Saved data entries
_ _ _ _

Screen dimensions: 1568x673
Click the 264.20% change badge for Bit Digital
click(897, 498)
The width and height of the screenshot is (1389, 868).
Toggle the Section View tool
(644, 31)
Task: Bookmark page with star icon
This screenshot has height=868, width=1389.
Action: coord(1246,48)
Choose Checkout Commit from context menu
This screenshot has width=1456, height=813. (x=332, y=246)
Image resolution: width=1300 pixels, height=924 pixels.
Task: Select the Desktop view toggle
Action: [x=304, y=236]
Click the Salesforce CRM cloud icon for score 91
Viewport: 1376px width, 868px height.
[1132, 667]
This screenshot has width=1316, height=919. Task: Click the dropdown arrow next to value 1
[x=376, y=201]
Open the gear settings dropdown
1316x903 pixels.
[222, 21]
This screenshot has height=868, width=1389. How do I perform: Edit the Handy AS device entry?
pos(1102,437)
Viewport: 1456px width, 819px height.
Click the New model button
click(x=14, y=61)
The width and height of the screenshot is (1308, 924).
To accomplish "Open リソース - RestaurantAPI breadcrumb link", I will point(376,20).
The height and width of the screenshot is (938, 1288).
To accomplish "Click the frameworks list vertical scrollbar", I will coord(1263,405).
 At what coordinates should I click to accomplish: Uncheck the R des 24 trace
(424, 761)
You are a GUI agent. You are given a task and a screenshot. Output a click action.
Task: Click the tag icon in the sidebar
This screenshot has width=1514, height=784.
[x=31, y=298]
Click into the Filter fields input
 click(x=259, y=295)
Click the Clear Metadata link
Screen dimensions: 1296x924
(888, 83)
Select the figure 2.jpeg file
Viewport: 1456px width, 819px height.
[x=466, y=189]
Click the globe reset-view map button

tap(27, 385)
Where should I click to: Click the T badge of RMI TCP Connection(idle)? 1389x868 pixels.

_ _ _ _

◆ **TASK OBJECTIVE**
Each line above that contains the word "will" should be returned.

◆ **SOLUTION TO THIS PROBLEM**
To accomplish "Open リソース - RestaurantAPI breadcrumb link", I will point(376,20).
To accomplish "Click the frameworks list vertical scrollbar", I will coord(1263,405).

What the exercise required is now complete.